デリケートな内容を含んでいるため、何度か映像化が試みられながらその度に頓挫してきた「沈まぬ太陽」がついに映画化され、10月24日、角川映画配給で公開される。

角川はミーハーなようでいて、むかしから意外とリスクをとる会社で、節目節目で、言論機関として筋を通した行動をとっている。
山崎豊子は特に「大地の子」以後、国民的作家と呼ばれることが多いが、「沈まぬ太陽」は文藝春秋で連載されていた「大地の子」が絶賛のうちに終了した後、注目される中で、週刊新潮に連載されたものである。
日本航空の暗部を抉り出した内容のため、この連載中、日航では週刊新潮を機内サービスで取り扱わなかったという。
版権は新潮社が持っているため、角川得意のメディアミックスとしては「沈まぬ太陽」はさほど旨味が無いのだが、それだけこの作品を映画化したいという熱意があったのだろう。
角川による映画化が決まってからも、紆余曲折はあったが、それを乗り越えての製作と公開である。
日航の影響力、そして日航そのものの弱体化が伺える。


そういう説明、描写が作中にあったかどうかは記憶していないが、「沈まぬ太陽」とは親方日の丸の暗喩であろう。

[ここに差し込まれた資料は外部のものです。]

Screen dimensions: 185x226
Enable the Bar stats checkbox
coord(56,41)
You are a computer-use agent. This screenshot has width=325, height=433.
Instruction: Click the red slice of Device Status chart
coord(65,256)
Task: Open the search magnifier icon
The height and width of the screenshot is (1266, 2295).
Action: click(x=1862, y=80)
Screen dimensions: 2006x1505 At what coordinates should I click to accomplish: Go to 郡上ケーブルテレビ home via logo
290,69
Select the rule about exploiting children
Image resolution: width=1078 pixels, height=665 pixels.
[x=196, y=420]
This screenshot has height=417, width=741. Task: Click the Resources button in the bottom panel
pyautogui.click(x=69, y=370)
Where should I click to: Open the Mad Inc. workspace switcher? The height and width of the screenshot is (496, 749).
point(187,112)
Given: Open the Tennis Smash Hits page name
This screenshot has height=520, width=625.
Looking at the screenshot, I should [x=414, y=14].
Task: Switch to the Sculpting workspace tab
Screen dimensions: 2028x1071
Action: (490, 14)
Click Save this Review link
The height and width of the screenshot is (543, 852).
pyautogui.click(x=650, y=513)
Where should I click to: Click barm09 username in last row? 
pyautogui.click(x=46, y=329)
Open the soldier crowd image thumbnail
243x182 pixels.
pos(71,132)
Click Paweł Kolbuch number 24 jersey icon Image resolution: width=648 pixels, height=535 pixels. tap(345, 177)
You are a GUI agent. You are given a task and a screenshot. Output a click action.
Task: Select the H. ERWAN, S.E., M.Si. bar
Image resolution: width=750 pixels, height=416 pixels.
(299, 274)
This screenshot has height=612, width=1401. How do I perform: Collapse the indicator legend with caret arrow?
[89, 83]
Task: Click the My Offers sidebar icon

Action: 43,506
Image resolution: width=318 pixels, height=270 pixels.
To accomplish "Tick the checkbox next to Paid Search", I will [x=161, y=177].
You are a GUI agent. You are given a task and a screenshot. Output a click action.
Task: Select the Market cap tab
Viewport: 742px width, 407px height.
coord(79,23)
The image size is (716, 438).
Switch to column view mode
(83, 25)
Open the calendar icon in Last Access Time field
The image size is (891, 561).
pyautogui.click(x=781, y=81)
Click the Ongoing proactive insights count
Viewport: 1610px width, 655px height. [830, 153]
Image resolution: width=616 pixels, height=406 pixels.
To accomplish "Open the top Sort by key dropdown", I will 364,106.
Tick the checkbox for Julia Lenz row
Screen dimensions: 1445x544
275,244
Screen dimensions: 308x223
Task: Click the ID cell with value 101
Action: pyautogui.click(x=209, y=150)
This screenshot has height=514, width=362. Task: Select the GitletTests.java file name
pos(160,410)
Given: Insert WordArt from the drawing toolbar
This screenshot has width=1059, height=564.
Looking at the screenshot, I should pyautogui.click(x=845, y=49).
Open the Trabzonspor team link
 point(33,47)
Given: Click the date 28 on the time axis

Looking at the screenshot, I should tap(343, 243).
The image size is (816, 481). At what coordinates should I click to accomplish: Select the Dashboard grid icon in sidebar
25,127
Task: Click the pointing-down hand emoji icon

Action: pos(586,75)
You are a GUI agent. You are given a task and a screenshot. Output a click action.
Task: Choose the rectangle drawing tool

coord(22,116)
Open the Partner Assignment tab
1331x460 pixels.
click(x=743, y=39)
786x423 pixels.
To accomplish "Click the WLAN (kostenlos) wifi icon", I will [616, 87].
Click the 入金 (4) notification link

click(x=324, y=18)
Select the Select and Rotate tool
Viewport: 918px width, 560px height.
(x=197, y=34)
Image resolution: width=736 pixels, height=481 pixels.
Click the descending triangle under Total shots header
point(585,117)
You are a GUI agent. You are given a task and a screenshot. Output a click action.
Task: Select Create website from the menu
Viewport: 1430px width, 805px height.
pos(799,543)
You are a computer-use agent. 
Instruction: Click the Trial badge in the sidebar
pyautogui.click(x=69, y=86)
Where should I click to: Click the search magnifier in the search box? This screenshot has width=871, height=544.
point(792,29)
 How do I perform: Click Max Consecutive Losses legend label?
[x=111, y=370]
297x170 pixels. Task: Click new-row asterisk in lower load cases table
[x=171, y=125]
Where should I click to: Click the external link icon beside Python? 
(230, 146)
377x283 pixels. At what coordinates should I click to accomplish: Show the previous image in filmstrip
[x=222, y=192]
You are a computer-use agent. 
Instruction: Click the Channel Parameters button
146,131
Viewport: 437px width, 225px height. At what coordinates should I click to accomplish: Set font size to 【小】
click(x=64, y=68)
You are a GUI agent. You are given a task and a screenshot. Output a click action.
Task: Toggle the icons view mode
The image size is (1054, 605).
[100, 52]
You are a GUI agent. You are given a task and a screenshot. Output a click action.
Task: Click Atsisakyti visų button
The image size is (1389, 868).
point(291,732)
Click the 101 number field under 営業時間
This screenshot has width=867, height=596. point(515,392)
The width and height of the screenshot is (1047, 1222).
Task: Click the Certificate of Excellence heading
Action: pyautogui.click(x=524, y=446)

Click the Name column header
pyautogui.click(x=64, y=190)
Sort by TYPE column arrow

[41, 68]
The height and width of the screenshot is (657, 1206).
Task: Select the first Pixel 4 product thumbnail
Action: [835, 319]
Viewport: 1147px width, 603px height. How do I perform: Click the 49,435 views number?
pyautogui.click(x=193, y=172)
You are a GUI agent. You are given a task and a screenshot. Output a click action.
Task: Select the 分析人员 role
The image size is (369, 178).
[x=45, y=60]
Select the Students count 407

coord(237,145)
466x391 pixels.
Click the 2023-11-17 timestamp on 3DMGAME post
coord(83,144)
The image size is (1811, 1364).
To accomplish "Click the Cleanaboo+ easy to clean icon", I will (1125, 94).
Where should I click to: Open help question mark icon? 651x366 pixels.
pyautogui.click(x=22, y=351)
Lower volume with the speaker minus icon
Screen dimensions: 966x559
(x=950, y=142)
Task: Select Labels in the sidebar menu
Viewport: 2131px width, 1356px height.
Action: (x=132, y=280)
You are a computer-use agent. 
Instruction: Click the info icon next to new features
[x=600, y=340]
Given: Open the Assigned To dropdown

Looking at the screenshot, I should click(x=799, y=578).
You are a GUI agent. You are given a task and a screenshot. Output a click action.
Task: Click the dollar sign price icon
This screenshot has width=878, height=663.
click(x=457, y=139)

太陽は日本そのものを意味し、日航は日本国家の象徴でもある。
沈まぬはずだった太陽が、今、ゆっくりと西陽になりつつある。
日本そのものが沈まぬために、太陽をいずれ沈める決心が国民には必要になるだろう。


私の父は、飛行機に乗る時は、日航を選んで乗っていた。いつか、その理由を述べたのだが、それによれば、日航は事故が少ない、万が一墜落しても、おまえたちには充分な補償が出るだろう、と言うのだった。
いわば、家長として妻子が遺族となった時のことを考えて、財務に信用があった日航を選んでいたのである。
そう語った直後に、羽田沖、御巣鷹山と立て続けに日航が大惨事を引き起こしたのは皮肉だった。
今、私は全日空を好んで利用しているが、二番手好みの性癖ゆえでもあるが、日航といえば事故が多い印象が出来てしまっていて、財務はなおさら信用ならないからである。
墜落したのは飛行機だけではない。日航にはかつての信用はもはや無い。
日本からナショナルフラッグが消えるか、早晩、現体制は崩れるだろう。


確か小学校に入るか入らないかの頃、私は日航機に乗った。当時は子供の乗客はわりあいちやほやされていて、いろいろ玩具をサービスで貰った(今もあるのかも知れないが、子供がいないものでよく分からない)。同じ頃、せっかくだから全日空にも乗りたいと言って、全日空機に乗り、やはりサービスで玩具を貰った。
全日空の方はボーイングのプラモデル。
日航は、同じくボーイングダイカストモデルで、タラップ車のミニカーも付いていた。
断然、日航の方が上質だった。
そこまでして貰いながら、全日空を利用しているのは日航に申し訳ない気もするのだが(言い訳をすれば日航もまったく利用しないわけではない)、今にして思えば、無駄と言っては何だが、余分なところで日航も浪費をしていたのだなと思う。
顧客獲得には結果としてつながらなかったわけだ。